_Recorded information_.
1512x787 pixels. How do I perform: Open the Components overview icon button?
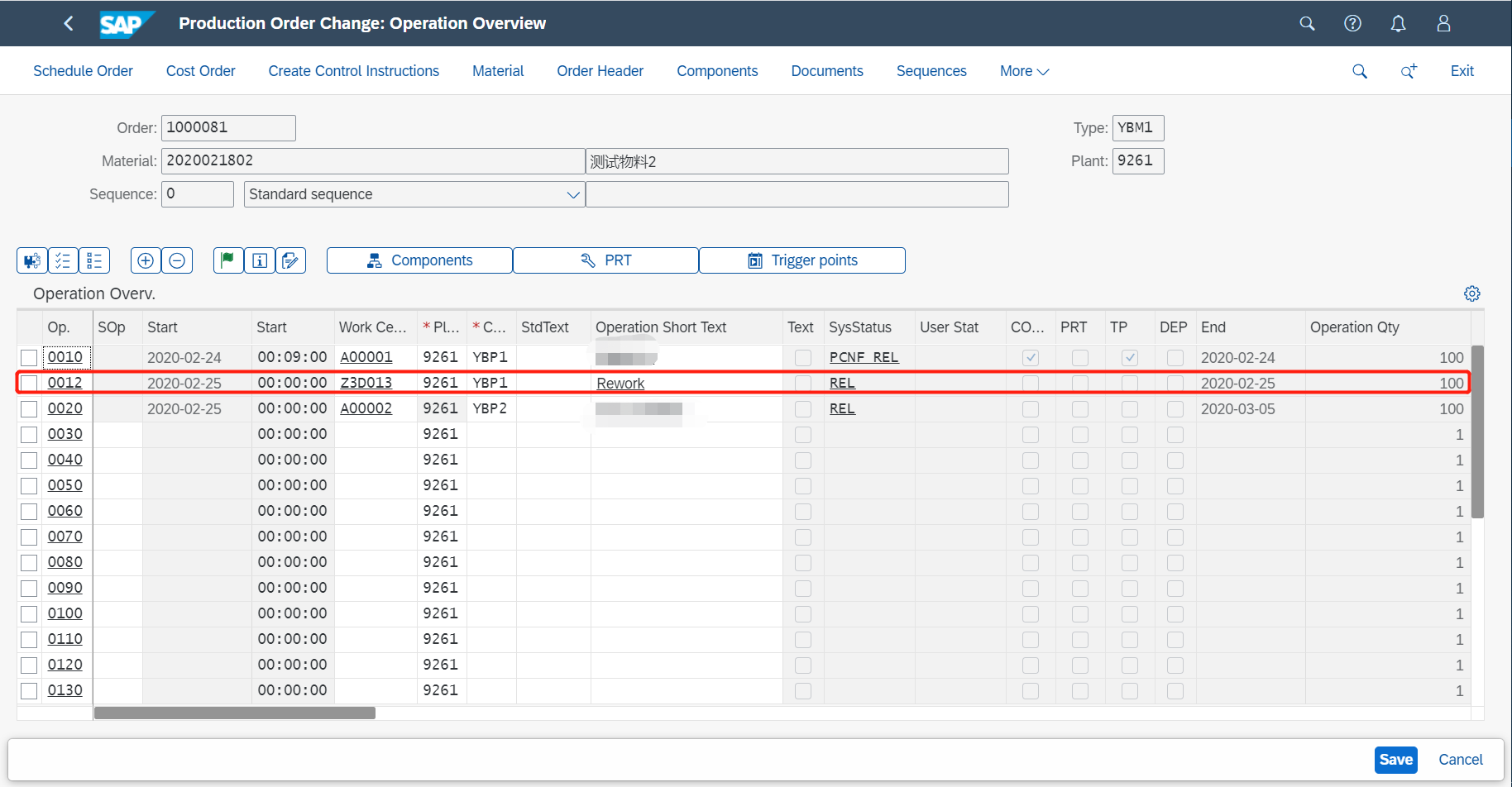point(419,260)
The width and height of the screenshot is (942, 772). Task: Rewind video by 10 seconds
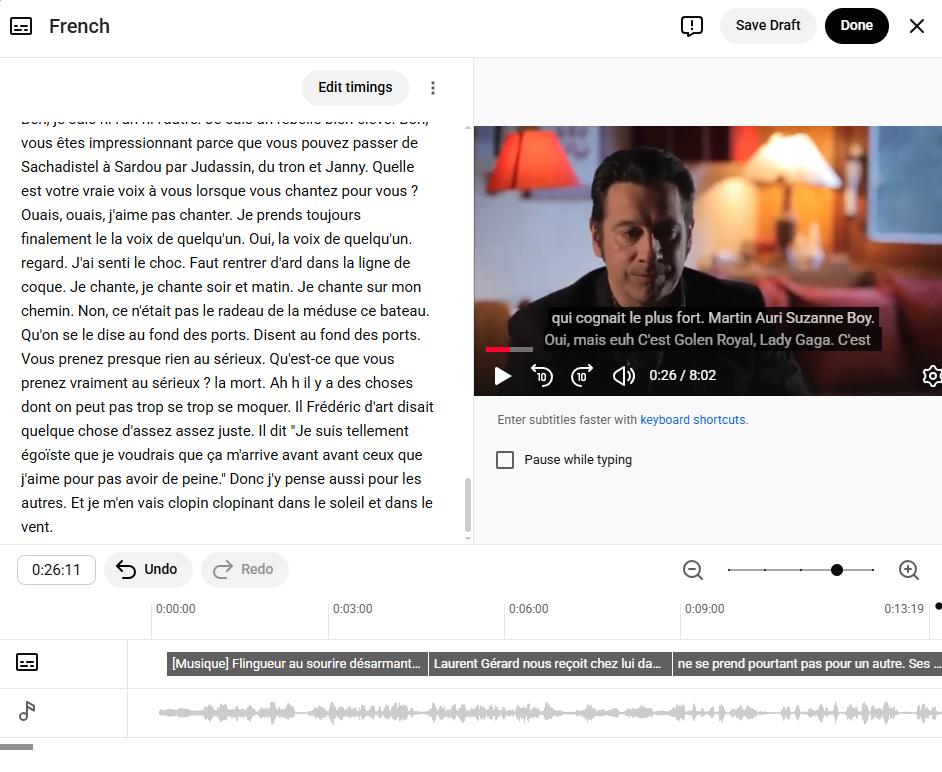(542, 376)
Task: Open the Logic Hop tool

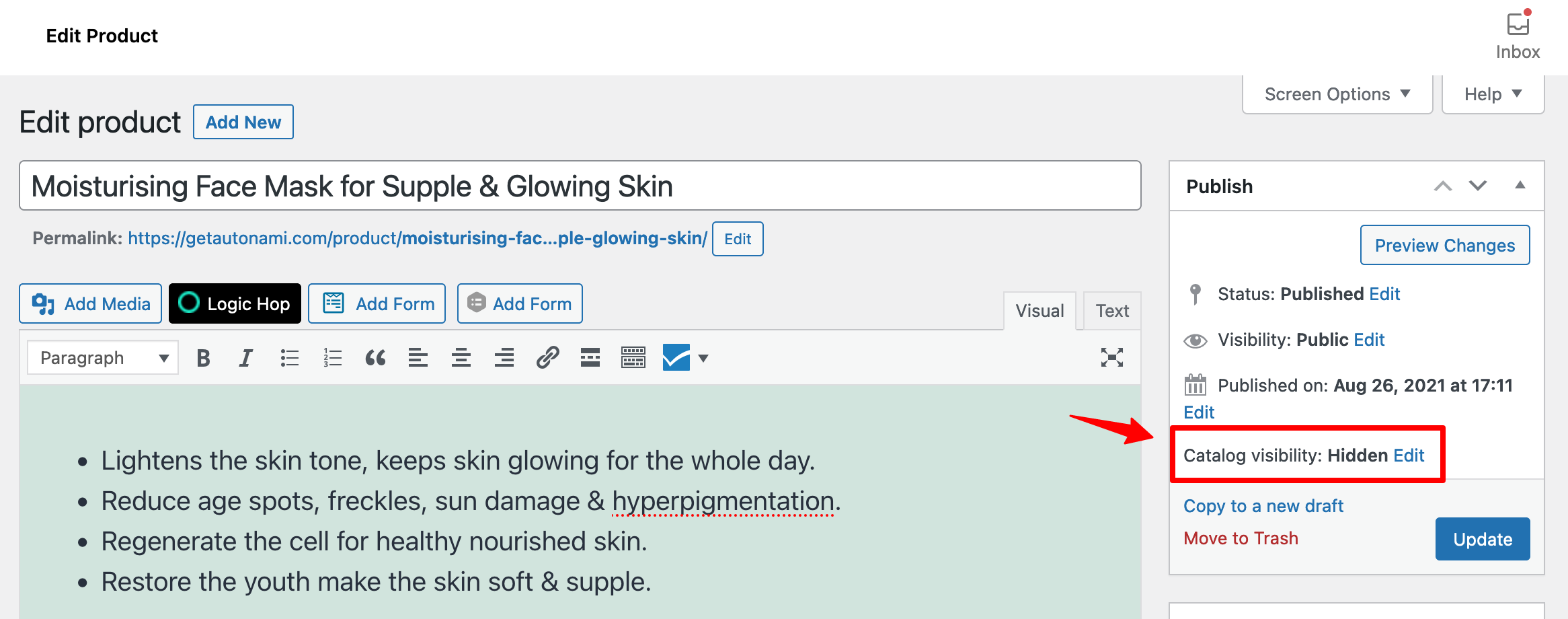Action: click(235, 303)
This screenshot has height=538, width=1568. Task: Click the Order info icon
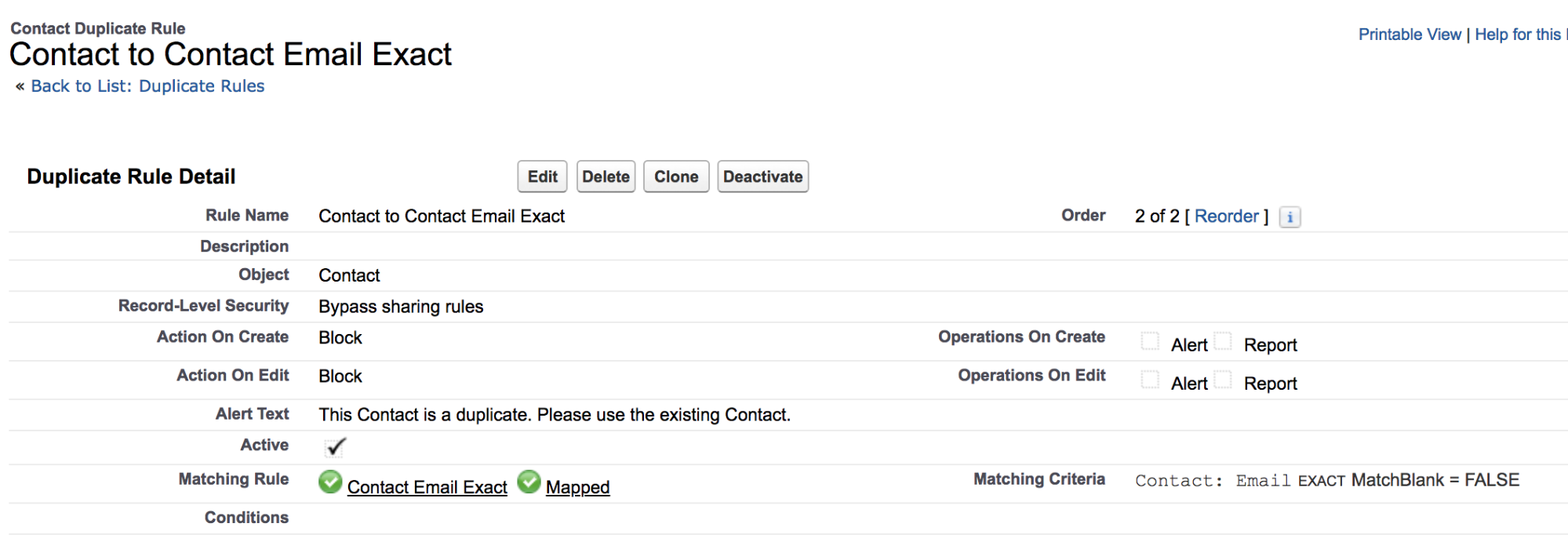coord(1290,217)
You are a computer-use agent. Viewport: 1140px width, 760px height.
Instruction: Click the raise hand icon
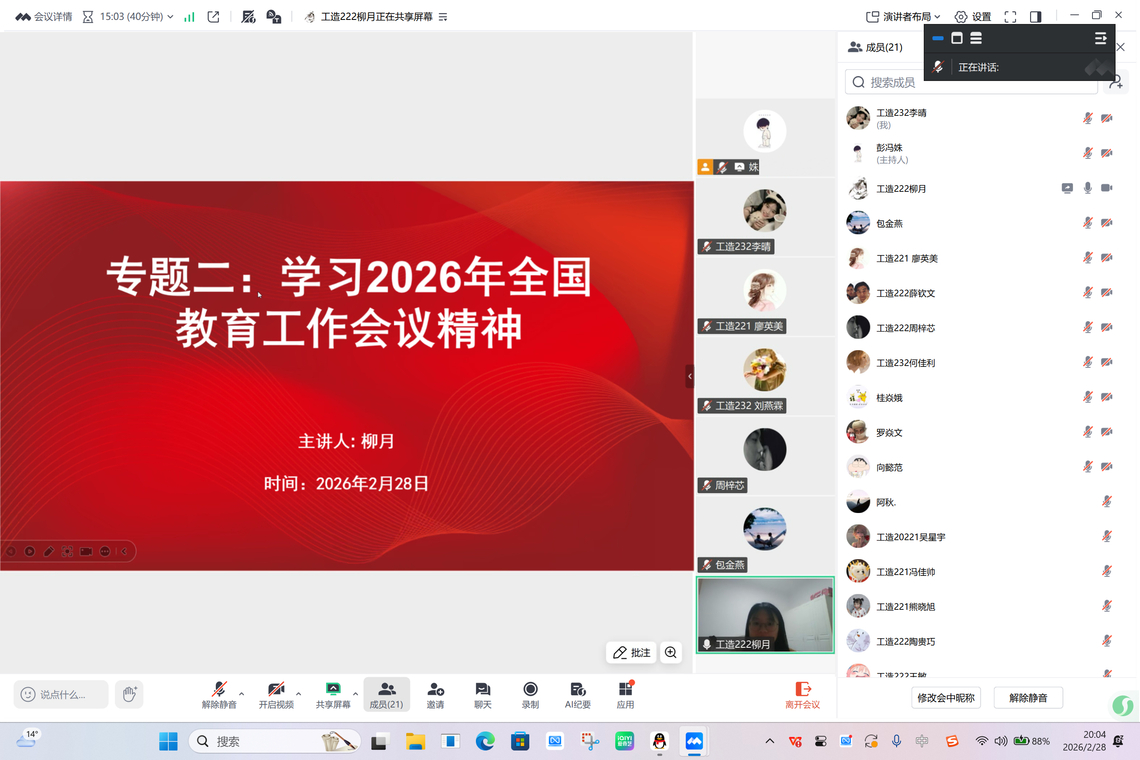[129, 694]
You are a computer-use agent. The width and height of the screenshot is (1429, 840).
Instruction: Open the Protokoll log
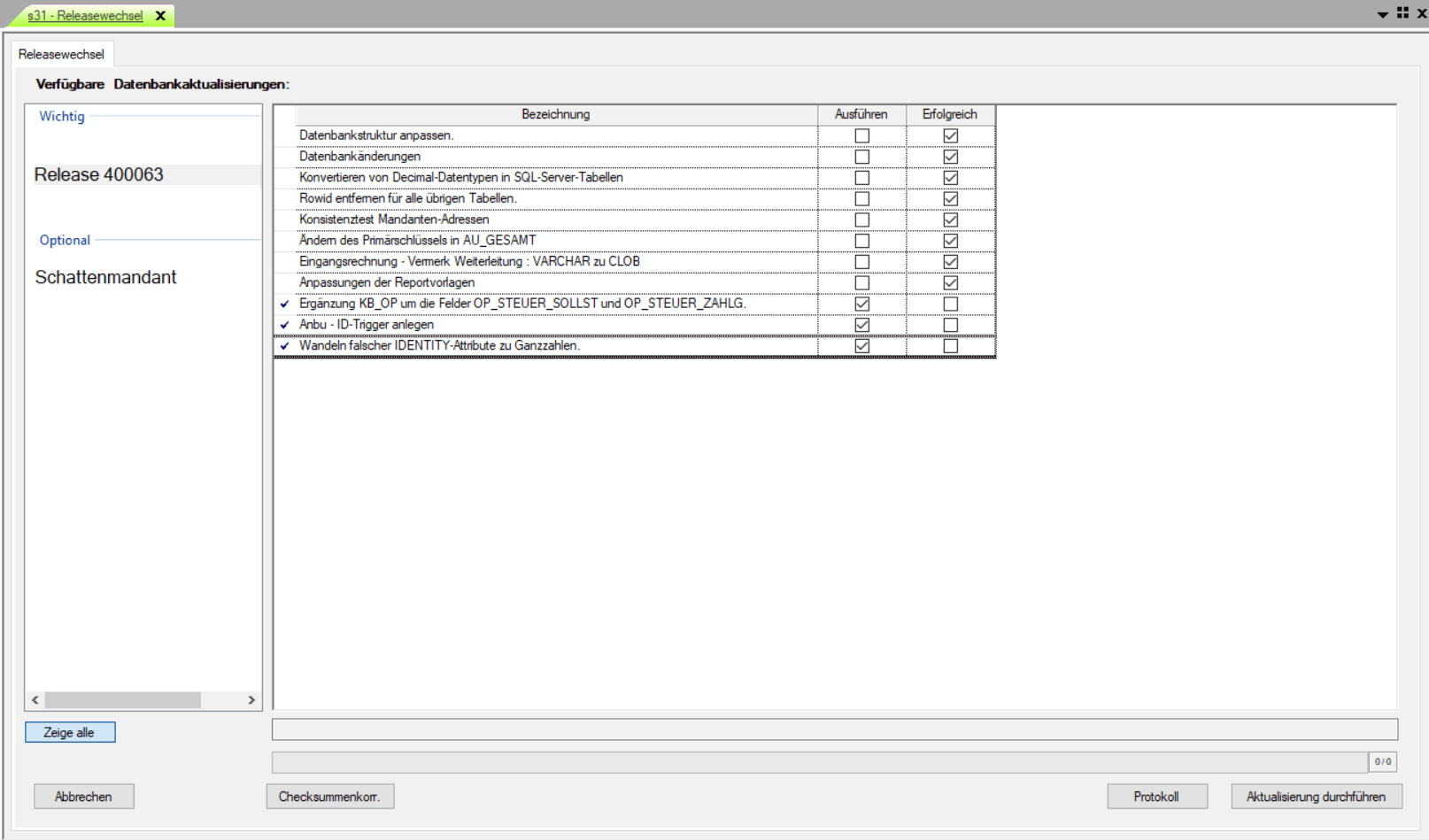[x=1156, y=797]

_Set problem_. Reproduce the lines of every record above without changes, omitting the pictures.

_Result for this exercise_.
1512x787 pixels. How do I perform: Open the Components overview icon button?
point(419,260)
The width and height of the screenshot is (942, 772). Task: Rewind video by 10 seconds
(542, 376)
Task: Open the Logic Hop tool

Action: click(235, 303)
This screenshot has height=538, width=1568. Task: Click the Order info icon
coord(1290,217)
You are a computer-use agent. Viewport: 1140px width, 760px height.
Instruction: Click the raise hand icon
[129, 694]
You are a computer-use agent. The width and height of the screenshot is (1429, 840).
Instruction: Open the Protokoll log
[x=1156, y=797]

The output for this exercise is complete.